We'll start a new project and start building it:

$ vapor new leaf-example
$ cd leaf-example
$ vapor build

Once this is done, we'll generate an Xcode project for it...

$ vapor xcode

Removing Unused Code

This project comes with some stuff we don't need (yet). Let's delete it so we can focus just on Leaf templates.

In Package.swift, remove the package line for fluent-sqlite as well as the dependency FluentSQLite in the targets section.

We'll also delete the Controllers and Models folder.

In the configure.swift, delete all of the lines that mention databases, migrations, or Fluent. We'll cover this later.

Now build and ensure there are no errors.

Adding Leaf

In Package.swift, we'll add the dependency:

.package(url: "https://github.com/vapor/leaf.git", from: "3.0.1")

The version number here matters, and you should choose the latest version that is compatible with your version of Vapor.

We'll also need to ensure that our App target is properly linked to this new dependency. To do that, update the dependencies line to include "Leaf" like this:

    .target(name: "App", dependencies: ["Vapor", "Leaf"])

Now that we've declared that we depend on Leaf, we need to tell vapor to download and build it again:

$ vapor build

Since we've changed our project's settings, we'll also need to regenerate the Xcode project:

$ vapor xcode

Configuring Leaf

Open up configure.swift. We need to import Leaf at the top of the file, then add these lines to the configure function:

try services.register(LeafProvider())
config.prefer(LeafRenderer.self, for: ViewRenderer.self)

Using Leaf

Let's go to our routes file and add a route that renders a view.
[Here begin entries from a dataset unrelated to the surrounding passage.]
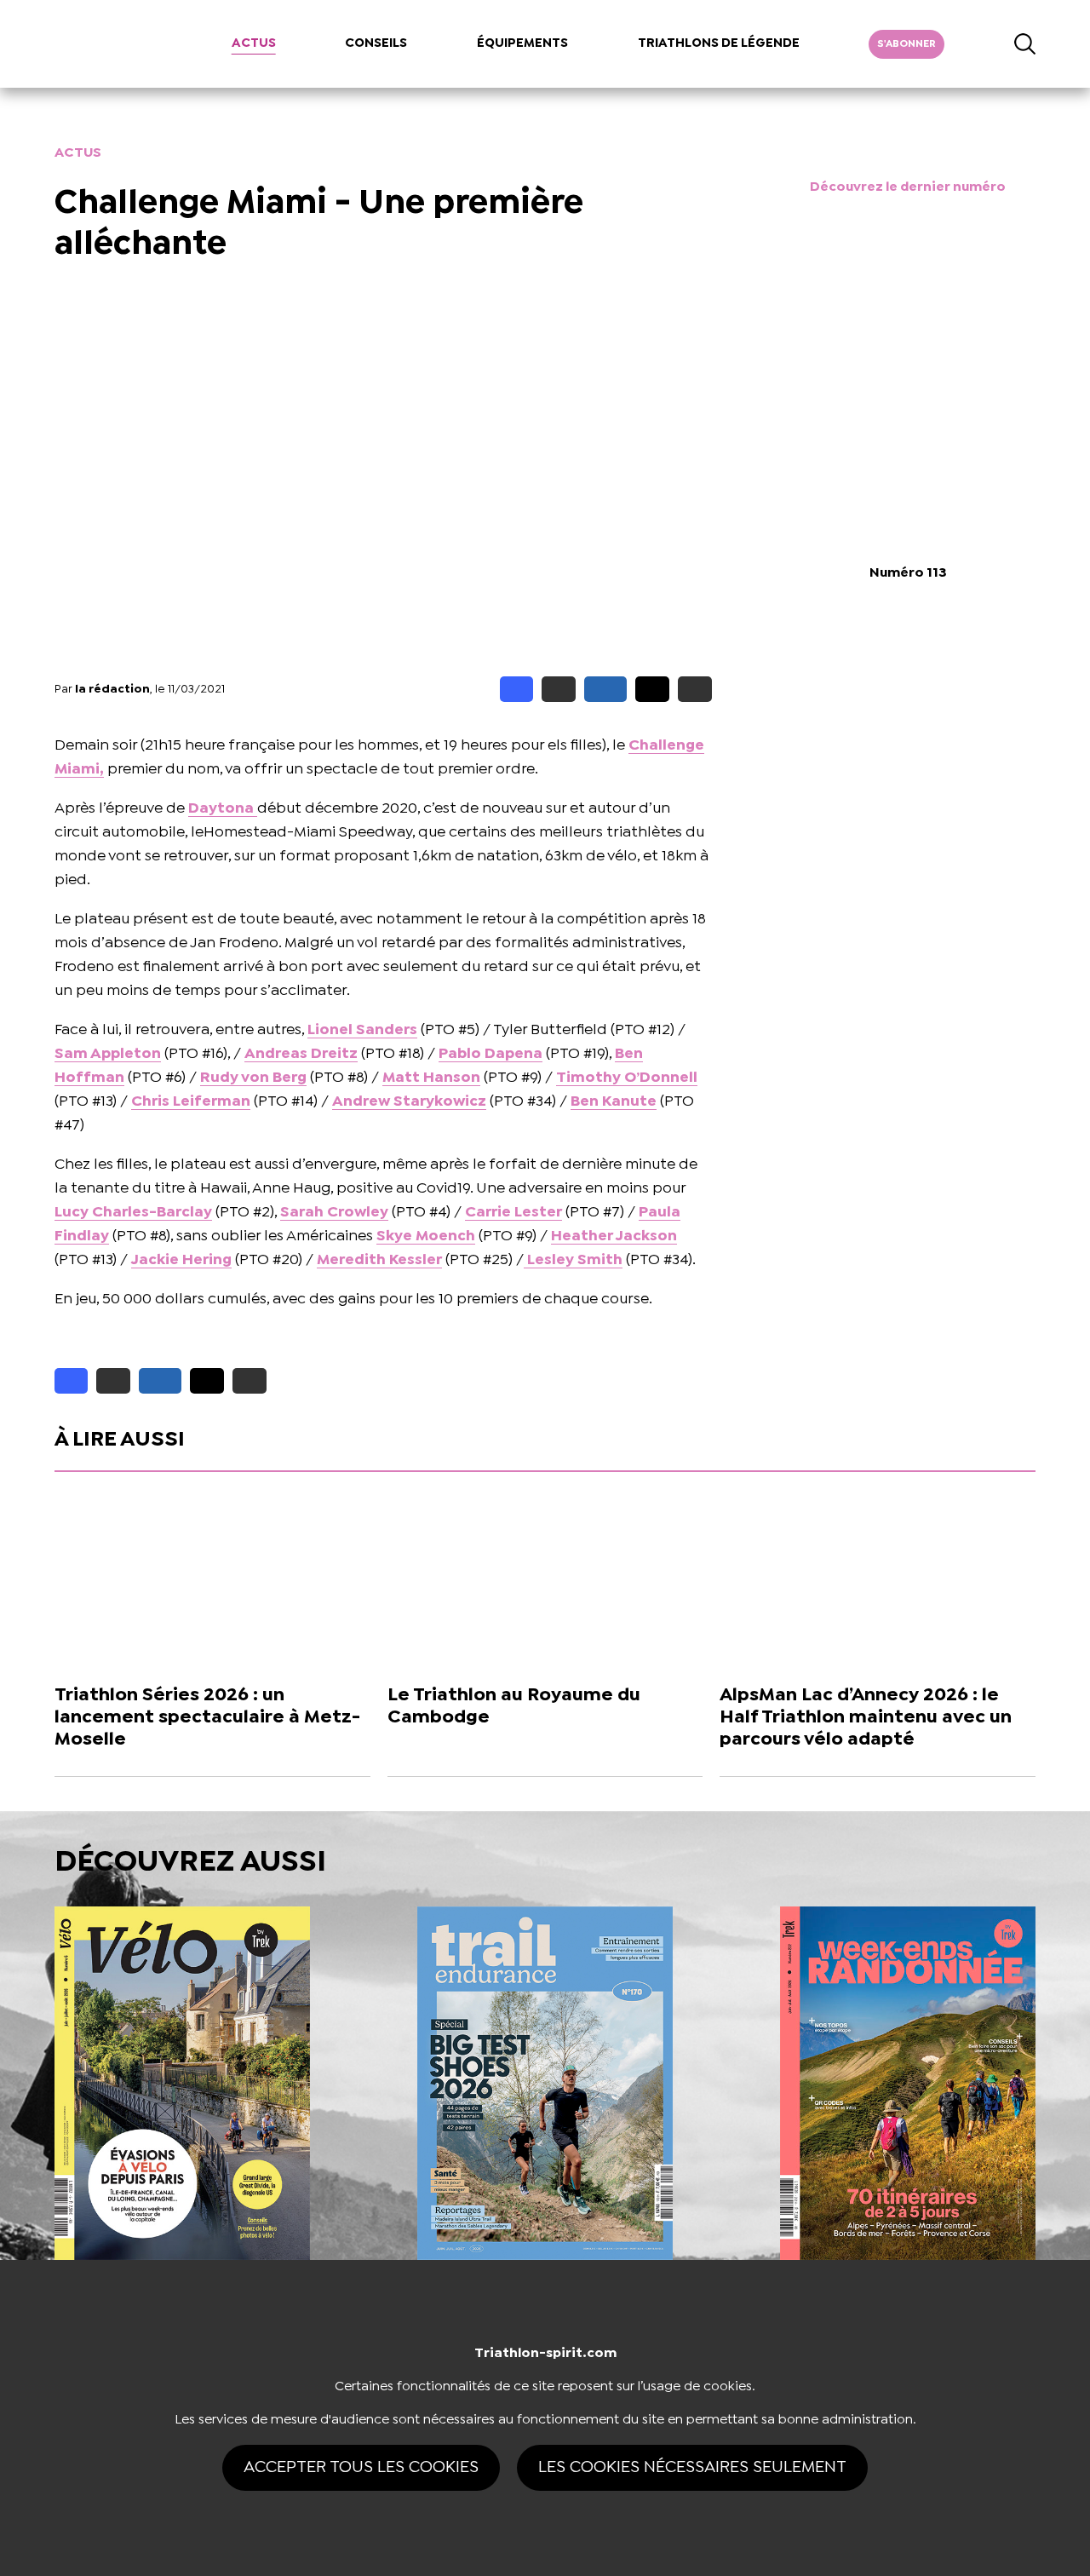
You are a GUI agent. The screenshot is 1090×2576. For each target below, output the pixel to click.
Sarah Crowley (334, 1212)
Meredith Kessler (379, 1260)
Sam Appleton (107, 1054)
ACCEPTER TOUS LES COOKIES (361, 2467)
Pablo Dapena (490, 1054)
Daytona (222, 808)
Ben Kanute (614, 1101)
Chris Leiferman (190, 1101)
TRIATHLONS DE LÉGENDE (719, 43)
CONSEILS (376, 43)
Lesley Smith (573, 1260)
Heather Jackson (614, 1236)
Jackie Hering (181, 1260)
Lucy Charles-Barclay (133, 1212)
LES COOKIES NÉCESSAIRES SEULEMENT (692, 2467)
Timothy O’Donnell (626, 1078)
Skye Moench (425, 1236)
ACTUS (254, 43)
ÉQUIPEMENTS (522, 43)
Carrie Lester (513, 1212)
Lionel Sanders (362, 1030)
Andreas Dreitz (301, 1054)
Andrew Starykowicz (409, 1101)
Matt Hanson (431, 1078)
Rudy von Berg (253, 1078)
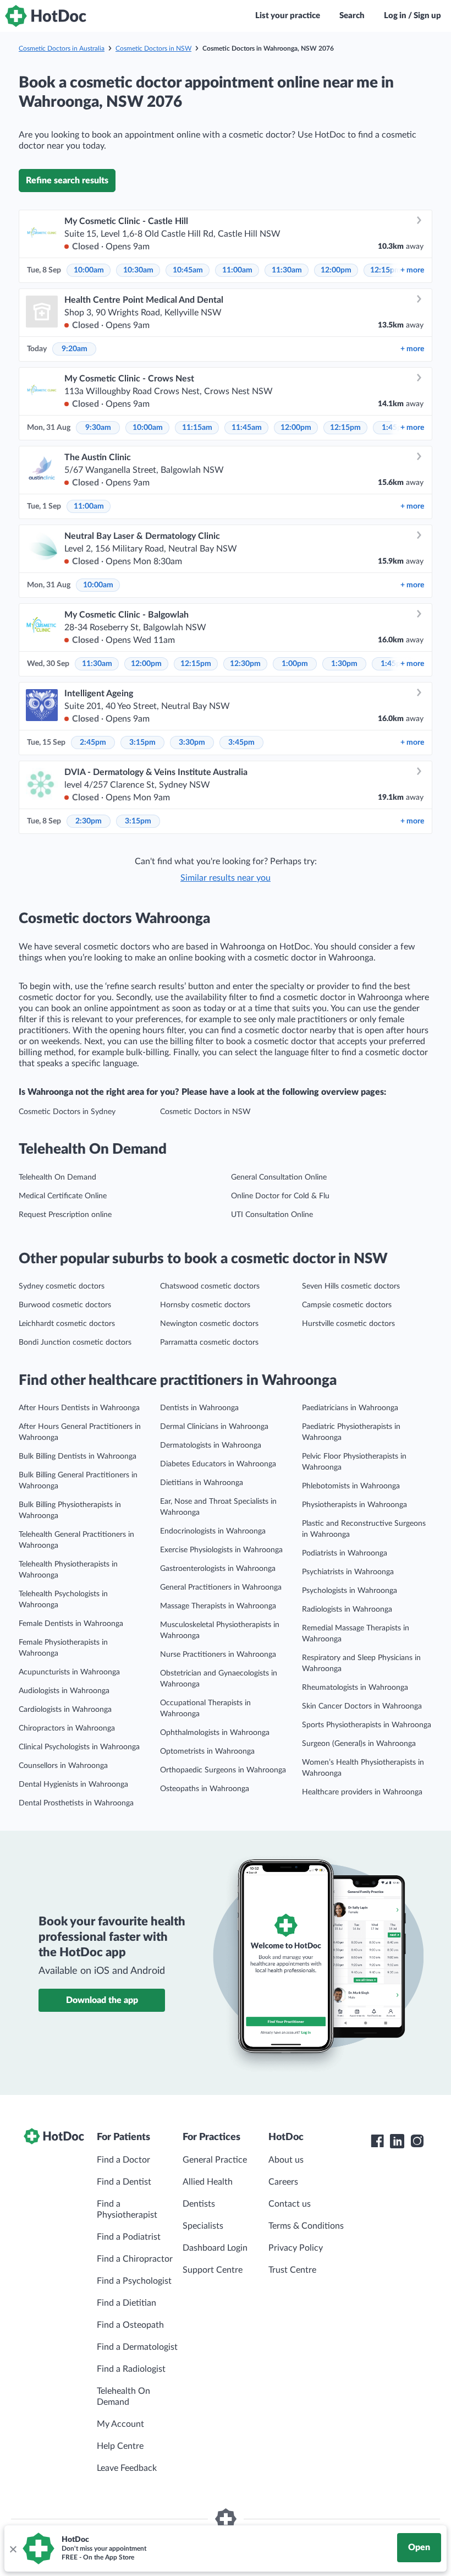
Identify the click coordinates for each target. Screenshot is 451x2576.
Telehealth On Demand (57, 1177)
router.get("hello") { req in 
    return try req.view().render("hello")
}

This will look for Resources/Views/hello.leaf, so we'll need to create those directories and then create an empty file called hello.leaf.

<h1>Hello from Leaf!</h1>

If we build and run this we can visit http://localhost:8080/hello in our browser to see our new template being rendered!

Passing Dynamic Data to Leaf

Let's create a new route that accepts a username, like hello/ben. We'll pass this data to the view with some structured data.

The context we'll pass to the view can be anything that conforms to Codable.

struct UserPage {
    var user: String
}

Then we can define our route that passes this data to the view...

router.get("hello", String.parameter) { req in 
    let user = try req.parameters.next(String.self)
    let context = UserPage(user: user)
    return try req.view().render("hello", context)
}

This may confuse the compiler a bit, and we'll need to help it out by describing our return type explicitly like this:

router.get("hello", String.parameter) { req -> Future<View> in 
    ...

What is a future? Don't worry about this for now, we will dig into this in detail in a future episode.

Now, back in hello.leaf, add the following:

<h2>You are logged in as #(user)</h2>

Note that the context object we passed is directly accessible to the template. The local members of the object become variables that we can access in the template.

We'll look at this in more depth later in this series.